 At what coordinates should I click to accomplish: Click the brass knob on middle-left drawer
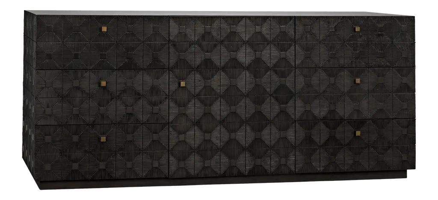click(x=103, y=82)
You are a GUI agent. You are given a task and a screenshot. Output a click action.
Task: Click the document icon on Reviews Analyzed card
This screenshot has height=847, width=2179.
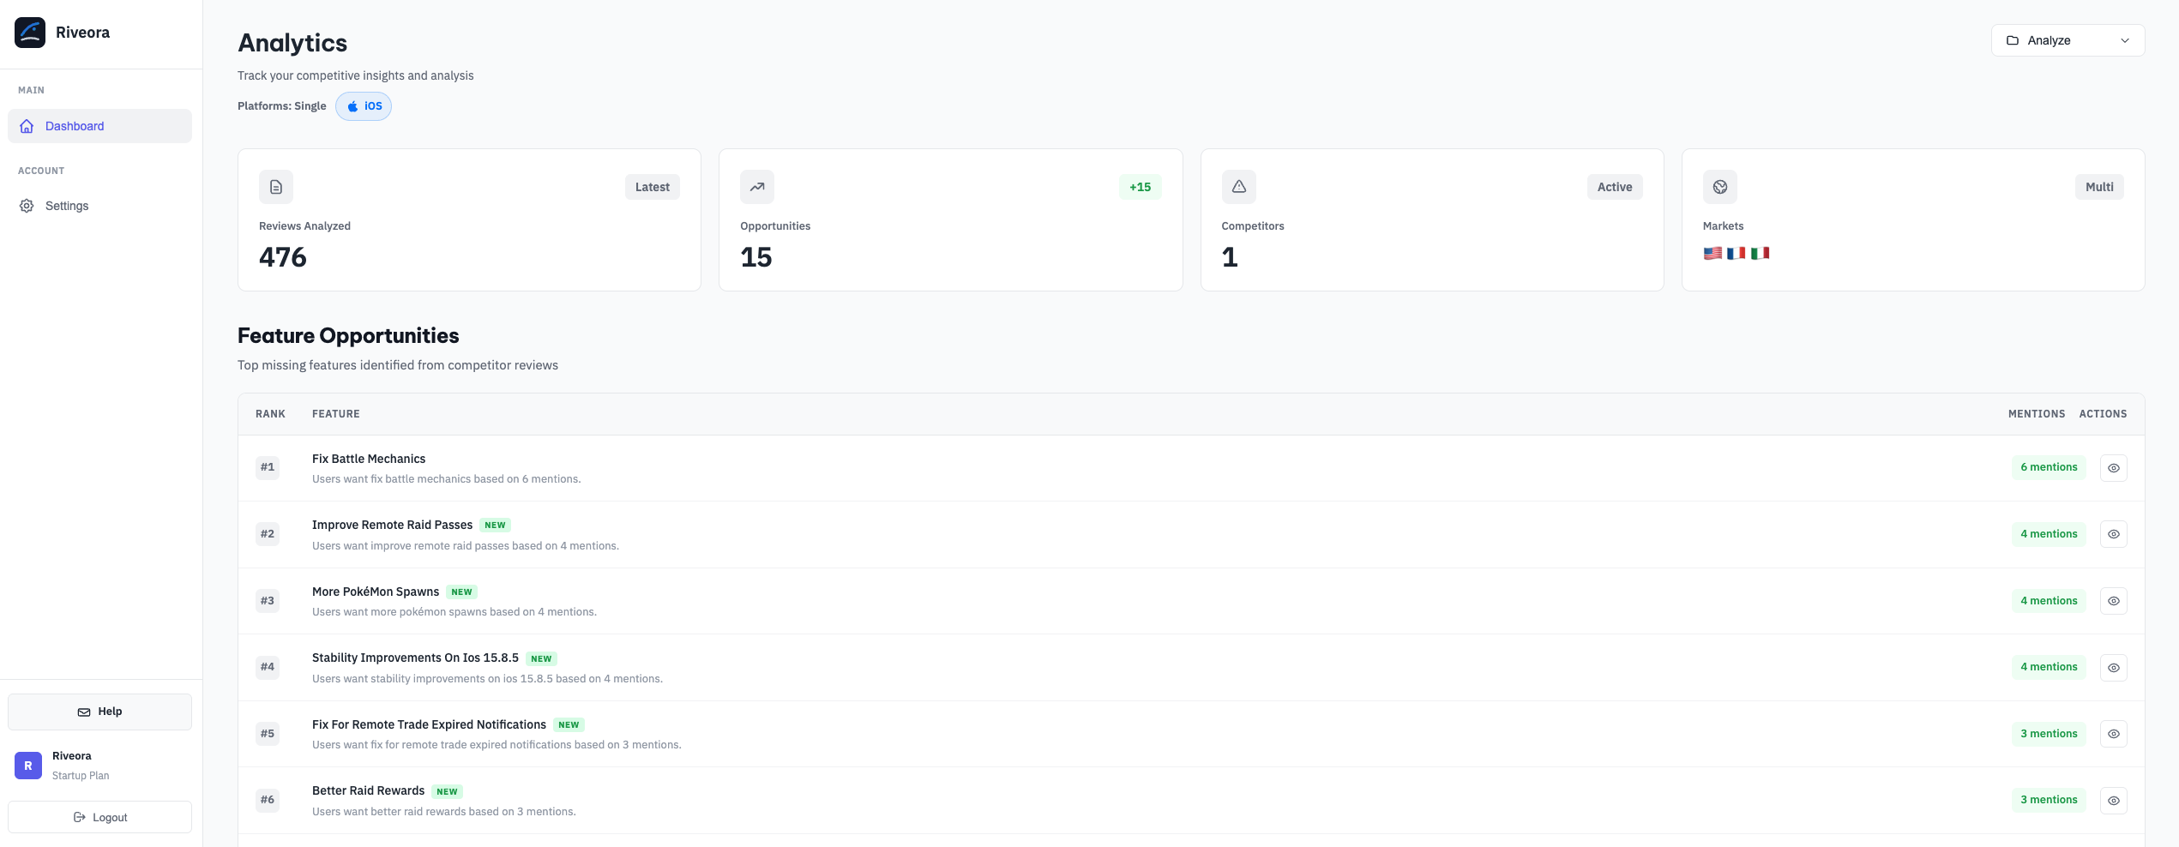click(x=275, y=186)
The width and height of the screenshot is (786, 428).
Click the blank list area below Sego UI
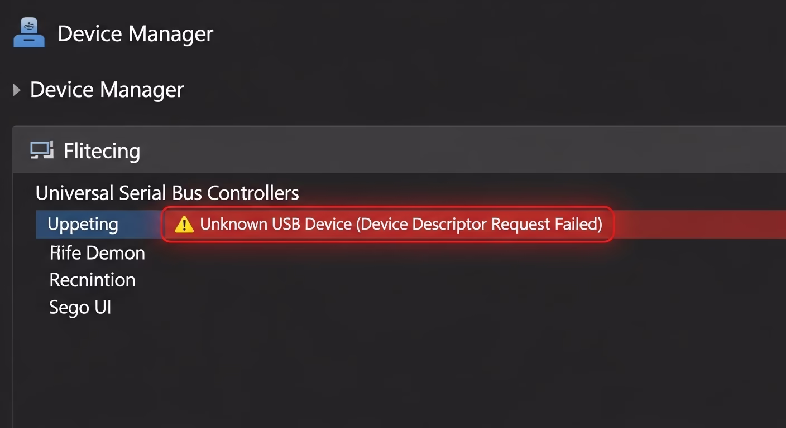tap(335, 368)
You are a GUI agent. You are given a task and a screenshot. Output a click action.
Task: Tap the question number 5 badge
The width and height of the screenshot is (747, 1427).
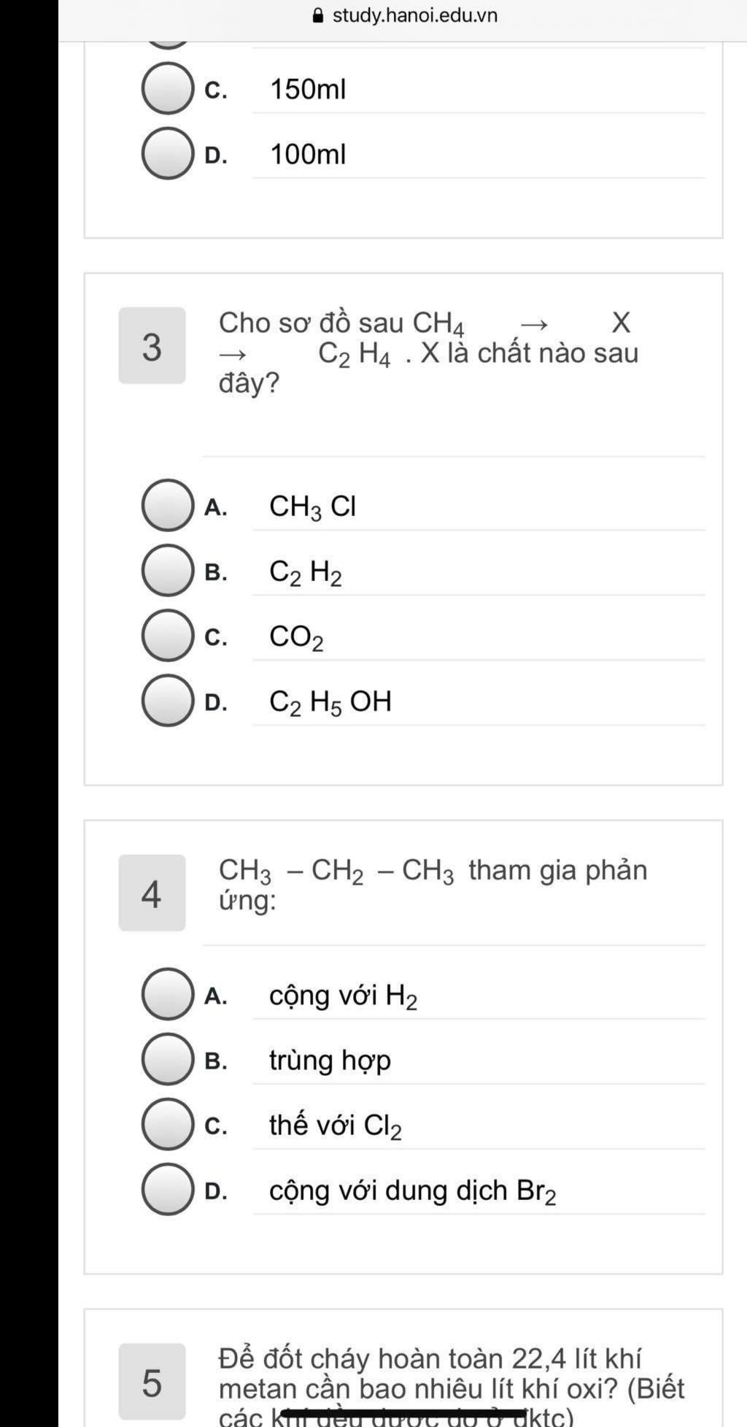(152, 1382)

--

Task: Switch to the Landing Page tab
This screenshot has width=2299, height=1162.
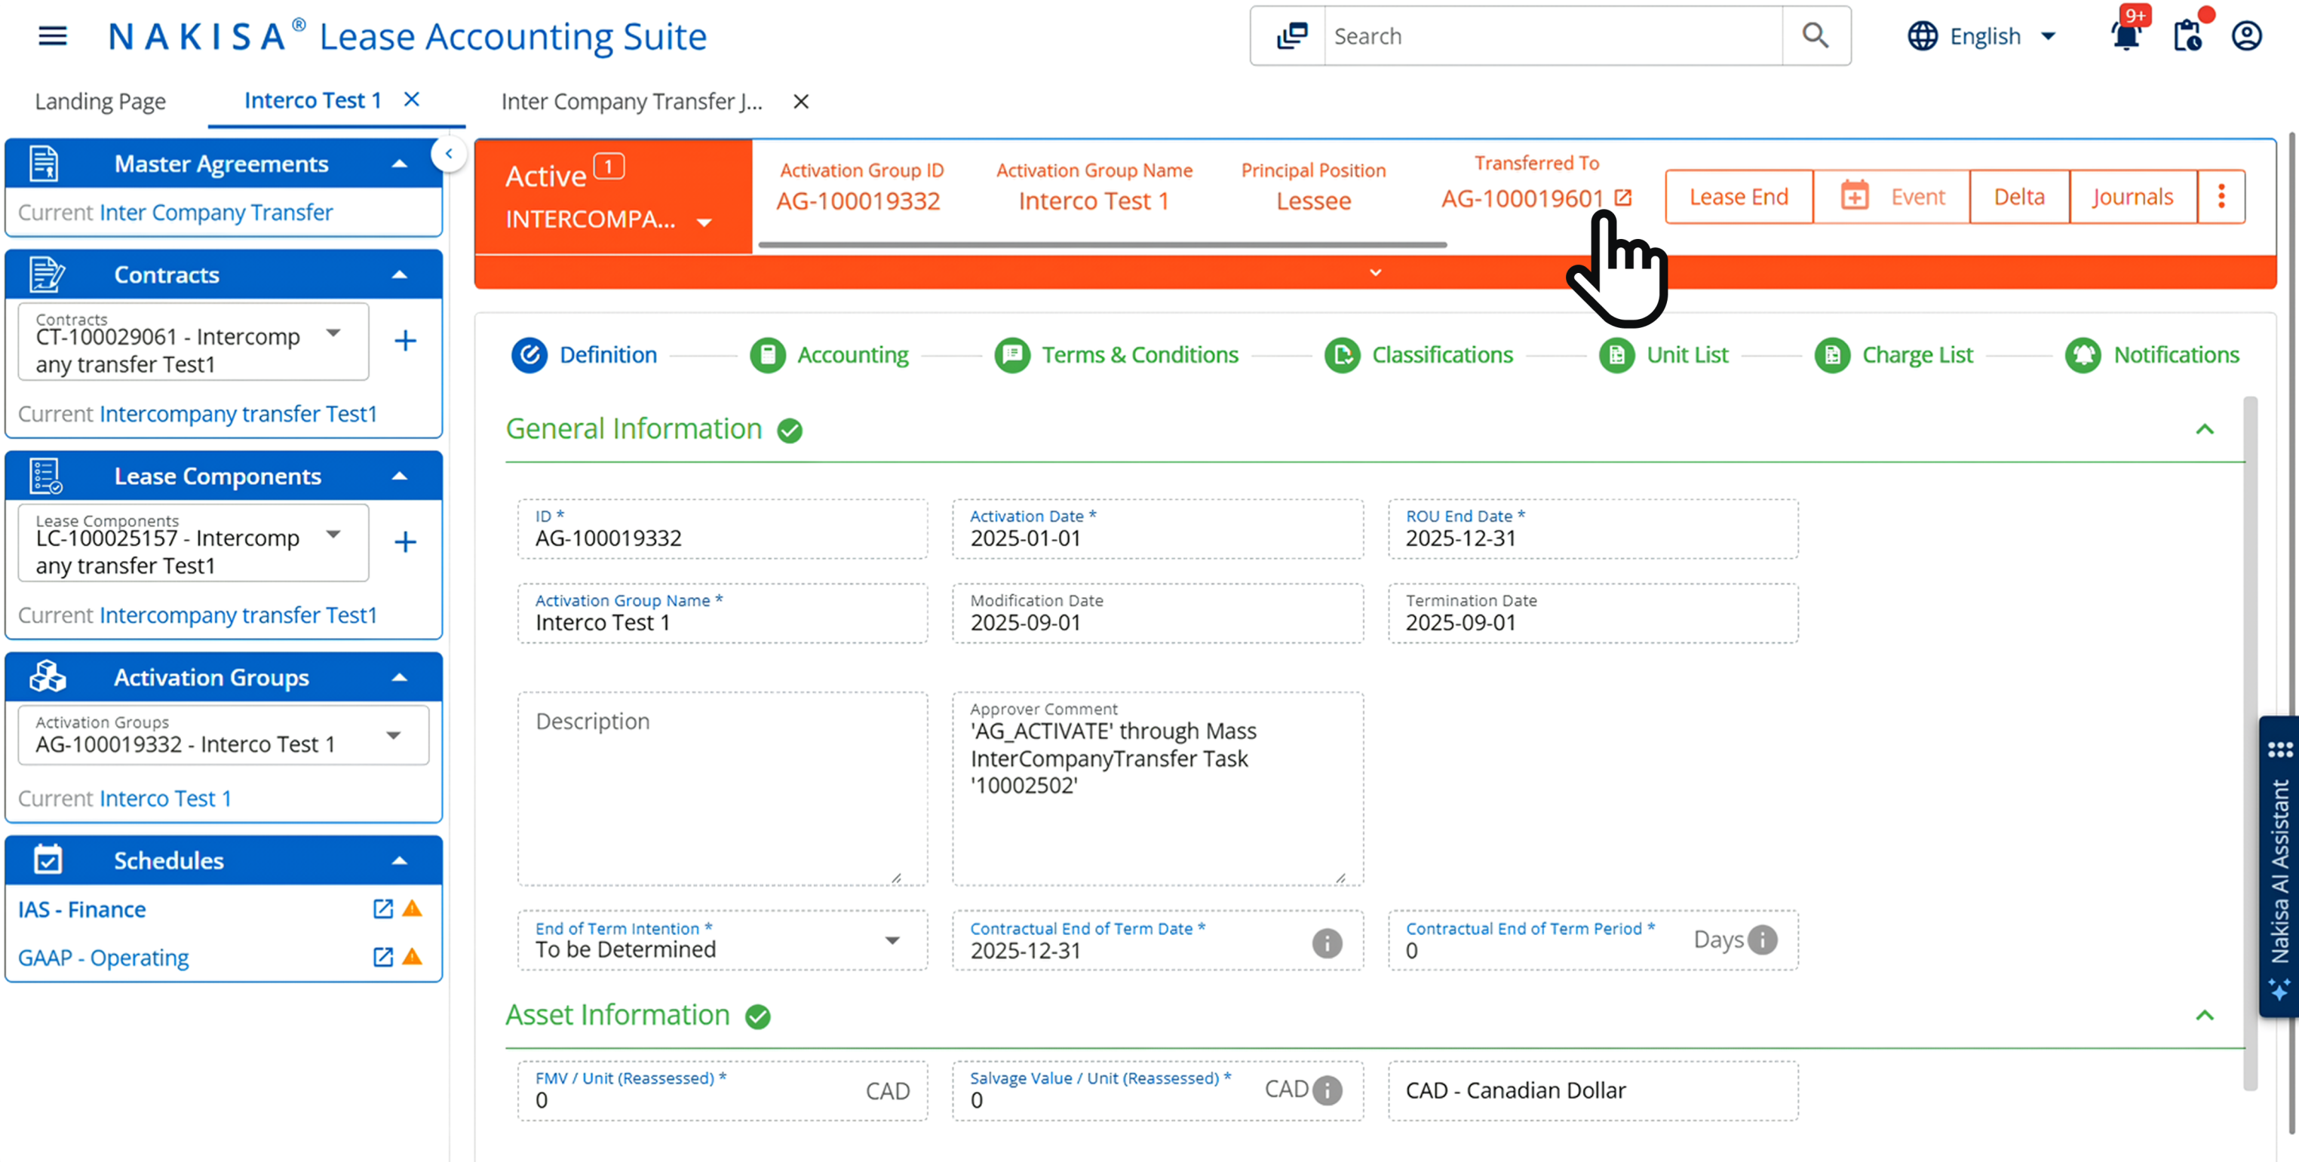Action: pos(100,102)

Short task: Rewrite the records starting with the line that contains "Task: Switch to the Landing Page tab" and going on through the line that contains "Action: pos(100,102)", swapping "Landing Page" for "Settings" and changing nothing else. Leave the pictures out.

Task response:
Task: Switch to the Settings tab
This screenshot has width=2299, height=1162.
Action: pos(100,102)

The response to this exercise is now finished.